Isometry group and geodesics of the Wagner lift of a riemannian metric on two-dimensional manifold

José Ricardo Arteaga B., Mikhail Malakhaltsev

Published 2010-11-25Version 1

In this paper we construct a functor from the category of two-dimensional Riemannian manifolds to the category of three-dimensional manifolds with generalized metric tensors.
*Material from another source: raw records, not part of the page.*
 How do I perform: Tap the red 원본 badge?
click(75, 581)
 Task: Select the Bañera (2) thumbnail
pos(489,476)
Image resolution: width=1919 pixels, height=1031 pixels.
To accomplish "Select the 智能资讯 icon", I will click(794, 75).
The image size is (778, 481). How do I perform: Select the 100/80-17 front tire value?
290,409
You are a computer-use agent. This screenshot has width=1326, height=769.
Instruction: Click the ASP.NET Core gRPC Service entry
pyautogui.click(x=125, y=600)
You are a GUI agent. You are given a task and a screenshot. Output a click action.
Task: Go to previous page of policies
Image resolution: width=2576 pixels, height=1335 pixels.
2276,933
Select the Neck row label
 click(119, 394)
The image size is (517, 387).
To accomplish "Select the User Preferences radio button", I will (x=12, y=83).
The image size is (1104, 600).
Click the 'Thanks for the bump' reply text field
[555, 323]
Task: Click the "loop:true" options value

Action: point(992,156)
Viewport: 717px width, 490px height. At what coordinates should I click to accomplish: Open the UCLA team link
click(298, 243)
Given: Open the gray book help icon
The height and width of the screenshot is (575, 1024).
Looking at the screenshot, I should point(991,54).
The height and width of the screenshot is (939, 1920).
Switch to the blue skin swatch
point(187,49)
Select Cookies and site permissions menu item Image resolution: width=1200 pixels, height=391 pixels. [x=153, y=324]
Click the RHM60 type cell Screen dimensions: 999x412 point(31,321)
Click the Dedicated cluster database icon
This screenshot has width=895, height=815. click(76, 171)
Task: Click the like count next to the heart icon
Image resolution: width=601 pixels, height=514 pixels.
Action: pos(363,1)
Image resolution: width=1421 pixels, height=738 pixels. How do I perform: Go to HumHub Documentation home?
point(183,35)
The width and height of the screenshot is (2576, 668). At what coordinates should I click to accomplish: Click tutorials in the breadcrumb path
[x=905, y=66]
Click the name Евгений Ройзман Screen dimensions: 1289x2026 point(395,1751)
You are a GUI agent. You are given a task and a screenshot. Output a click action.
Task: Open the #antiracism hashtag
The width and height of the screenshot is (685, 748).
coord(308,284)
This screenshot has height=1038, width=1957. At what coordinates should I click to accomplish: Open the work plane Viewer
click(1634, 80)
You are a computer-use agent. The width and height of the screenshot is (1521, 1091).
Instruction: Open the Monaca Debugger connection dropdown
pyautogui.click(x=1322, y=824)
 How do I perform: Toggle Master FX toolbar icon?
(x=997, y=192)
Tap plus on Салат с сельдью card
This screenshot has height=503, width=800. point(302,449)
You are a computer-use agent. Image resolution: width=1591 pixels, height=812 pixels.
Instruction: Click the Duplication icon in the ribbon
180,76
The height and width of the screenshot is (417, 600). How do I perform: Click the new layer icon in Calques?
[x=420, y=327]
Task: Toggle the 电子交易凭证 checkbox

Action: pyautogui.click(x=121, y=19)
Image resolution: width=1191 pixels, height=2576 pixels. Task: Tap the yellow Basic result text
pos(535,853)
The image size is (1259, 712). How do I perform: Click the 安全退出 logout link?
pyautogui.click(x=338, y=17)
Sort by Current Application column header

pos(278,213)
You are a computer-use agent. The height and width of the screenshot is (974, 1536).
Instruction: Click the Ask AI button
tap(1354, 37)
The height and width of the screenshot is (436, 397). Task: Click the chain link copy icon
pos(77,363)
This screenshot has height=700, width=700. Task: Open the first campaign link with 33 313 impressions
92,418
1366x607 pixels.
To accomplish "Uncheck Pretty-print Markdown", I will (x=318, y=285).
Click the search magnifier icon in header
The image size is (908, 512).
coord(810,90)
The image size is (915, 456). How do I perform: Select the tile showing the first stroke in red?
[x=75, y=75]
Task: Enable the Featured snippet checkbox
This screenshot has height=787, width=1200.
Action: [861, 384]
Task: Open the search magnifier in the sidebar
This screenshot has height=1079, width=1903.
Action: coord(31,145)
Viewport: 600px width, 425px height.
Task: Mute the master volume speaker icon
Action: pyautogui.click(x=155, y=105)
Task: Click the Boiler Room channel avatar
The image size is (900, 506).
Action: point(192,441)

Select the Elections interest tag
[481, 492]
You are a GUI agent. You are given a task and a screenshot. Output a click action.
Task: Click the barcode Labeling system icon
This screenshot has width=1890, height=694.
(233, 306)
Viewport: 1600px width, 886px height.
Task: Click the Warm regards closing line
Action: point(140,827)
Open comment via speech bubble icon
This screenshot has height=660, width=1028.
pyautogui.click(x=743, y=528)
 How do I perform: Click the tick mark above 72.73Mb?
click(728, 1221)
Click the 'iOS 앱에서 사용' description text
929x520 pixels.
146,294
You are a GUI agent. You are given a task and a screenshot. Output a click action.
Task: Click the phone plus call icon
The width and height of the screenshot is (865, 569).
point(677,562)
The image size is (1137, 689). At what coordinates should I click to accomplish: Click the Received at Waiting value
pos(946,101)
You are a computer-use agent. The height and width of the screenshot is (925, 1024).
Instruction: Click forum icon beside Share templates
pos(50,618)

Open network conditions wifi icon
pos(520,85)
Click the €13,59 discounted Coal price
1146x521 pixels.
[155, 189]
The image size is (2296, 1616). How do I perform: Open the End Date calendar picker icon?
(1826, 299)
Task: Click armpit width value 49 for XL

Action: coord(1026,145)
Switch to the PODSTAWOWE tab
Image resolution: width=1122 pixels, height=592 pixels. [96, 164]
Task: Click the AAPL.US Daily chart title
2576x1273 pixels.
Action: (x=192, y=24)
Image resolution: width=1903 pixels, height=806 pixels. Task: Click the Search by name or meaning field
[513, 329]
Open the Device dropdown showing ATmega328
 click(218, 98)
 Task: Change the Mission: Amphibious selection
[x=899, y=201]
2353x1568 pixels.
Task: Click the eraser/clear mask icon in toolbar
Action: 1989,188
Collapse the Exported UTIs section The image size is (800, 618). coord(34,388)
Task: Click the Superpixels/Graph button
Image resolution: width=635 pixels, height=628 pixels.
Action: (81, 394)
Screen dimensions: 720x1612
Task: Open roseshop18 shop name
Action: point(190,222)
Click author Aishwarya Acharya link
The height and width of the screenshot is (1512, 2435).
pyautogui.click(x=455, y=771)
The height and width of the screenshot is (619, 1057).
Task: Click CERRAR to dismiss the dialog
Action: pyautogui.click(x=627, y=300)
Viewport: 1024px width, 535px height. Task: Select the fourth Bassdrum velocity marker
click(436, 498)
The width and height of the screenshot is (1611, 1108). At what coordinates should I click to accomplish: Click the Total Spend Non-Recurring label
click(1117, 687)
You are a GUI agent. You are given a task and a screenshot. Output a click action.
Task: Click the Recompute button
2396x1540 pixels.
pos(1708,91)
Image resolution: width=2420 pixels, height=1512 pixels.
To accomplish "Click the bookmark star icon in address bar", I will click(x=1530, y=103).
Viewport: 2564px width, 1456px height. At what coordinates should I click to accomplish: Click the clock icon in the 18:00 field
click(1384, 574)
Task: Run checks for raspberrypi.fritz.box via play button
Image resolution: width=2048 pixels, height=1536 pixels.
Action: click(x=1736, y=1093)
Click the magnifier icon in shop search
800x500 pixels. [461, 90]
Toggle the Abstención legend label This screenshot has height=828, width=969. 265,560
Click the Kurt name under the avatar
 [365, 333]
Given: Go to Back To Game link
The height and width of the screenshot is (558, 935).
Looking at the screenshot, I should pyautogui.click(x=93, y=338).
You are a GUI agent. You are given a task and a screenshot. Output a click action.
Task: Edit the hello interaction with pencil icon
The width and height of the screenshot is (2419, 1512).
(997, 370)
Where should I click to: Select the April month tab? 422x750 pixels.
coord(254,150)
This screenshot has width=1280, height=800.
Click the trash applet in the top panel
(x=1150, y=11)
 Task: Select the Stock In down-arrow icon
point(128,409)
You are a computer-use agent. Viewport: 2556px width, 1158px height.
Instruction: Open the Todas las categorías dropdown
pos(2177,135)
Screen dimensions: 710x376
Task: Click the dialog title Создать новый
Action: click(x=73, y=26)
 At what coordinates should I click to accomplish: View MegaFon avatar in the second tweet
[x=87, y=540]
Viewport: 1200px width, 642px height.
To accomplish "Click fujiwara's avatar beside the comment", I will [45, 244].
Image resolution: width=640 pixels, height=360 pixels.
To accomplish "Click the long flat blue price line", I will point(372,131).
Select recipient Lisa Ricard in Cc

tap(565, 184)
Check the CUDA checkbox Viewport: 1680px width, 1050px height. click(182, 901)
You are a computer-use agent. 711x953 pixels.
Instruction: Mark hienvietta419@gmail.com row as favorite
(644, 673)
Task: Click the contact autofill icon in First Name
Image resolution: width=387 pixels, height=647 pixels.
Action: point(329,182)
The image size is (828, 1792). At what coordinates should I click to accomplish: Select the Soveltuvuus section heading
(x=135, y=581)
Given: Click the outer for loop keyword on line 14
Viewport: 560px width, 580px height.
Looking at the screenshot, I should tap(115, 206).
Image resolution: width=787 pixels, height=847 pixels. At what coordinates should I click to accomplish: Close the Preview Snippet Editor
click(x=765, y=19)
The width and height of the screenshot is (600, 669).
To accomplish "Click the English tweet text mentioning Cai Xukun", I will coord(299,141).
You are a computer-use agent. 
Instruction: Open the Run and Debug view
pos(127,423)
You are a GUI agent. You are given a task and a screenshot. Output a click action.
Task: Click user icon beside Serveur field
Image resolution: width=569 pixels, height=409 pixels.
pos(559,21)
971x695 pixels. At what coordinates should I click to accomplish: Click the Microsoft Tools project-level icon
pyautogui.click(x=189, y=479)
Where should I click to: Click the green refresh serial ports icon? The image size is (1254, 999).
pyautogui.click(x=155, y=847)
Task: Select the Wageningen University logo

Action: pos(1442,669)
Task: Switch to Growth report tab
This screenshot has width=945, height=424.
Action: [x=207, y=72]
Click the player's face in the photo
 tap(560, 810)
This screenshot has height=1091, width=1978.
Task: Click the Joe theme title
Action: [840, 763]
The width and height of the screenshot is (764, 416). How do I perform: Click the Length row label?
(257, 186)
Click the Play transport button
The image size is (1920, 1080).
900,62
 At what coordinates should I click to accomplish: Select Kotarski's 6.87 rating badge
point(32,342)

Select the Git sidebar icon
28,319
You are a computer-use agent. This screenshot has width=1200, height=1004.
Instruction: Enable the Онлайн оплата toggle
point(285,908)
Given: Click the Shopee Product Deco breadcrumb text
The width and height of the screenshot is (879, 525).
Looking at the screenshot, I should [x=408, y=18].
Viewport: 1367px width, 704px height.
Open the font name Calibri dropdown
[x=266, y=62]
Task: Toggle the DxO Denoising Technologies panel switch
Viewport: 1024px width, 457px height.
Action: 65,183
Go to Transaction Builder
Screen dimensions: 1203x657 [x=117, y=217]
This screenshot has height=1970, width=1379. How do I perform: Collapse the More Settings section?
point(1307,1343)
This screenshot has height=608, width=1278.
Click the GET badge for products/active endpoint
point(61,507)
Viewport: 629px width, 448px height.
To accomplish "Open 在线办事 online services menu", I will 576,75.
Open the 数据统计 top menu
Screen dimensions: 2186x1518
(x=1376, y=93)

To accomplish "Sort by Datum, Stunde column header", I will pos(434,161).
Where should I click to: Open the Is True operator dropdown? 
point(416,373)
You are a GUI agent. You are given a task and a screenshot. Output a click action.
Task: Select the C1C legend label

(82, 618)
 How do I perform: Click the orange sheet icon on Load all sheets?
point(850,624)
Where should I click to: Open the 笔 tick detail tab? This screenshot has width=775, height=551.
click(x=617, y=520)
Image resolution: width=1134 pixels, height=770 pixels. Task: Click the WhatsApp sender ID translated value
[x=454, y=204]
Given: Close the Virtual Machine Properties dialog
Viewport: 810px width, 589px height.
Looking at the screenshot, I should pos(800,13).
For each two-dimensional oriented Riemannian manifold $(M,g)$ we construct a metric tensor $\hat g$ (in general, with singularities) on the total space $SO(M,g)$ of the principal bundle of the positively oriented orthonormal frames on $M$. We call the metric $\hat g$ the Wagner lift of $g$. We study the relation between the isometry groups of $(M,g)$ and $(SO(M,g),\hat g)$. We prove that the projections of the geodesics of $(SO(M,g),\hat g)$ onto $M$ are the curves which satisfy the equation \begin{equation*} \nabla_{\frac{d\gamma}{dt}}\frac{d\gamma}{dt} = C K J (\dot\gamma) - C^2 K grad K, \end{equation*} where $K$ is the curvature of $(M,g)$, $J$ is the operator of the complex structure associated with $g$, and $C$ is a constant. We find the properties of the solutions of this equation, in particular, for the case when $(M,g)$ is a surface of revolution.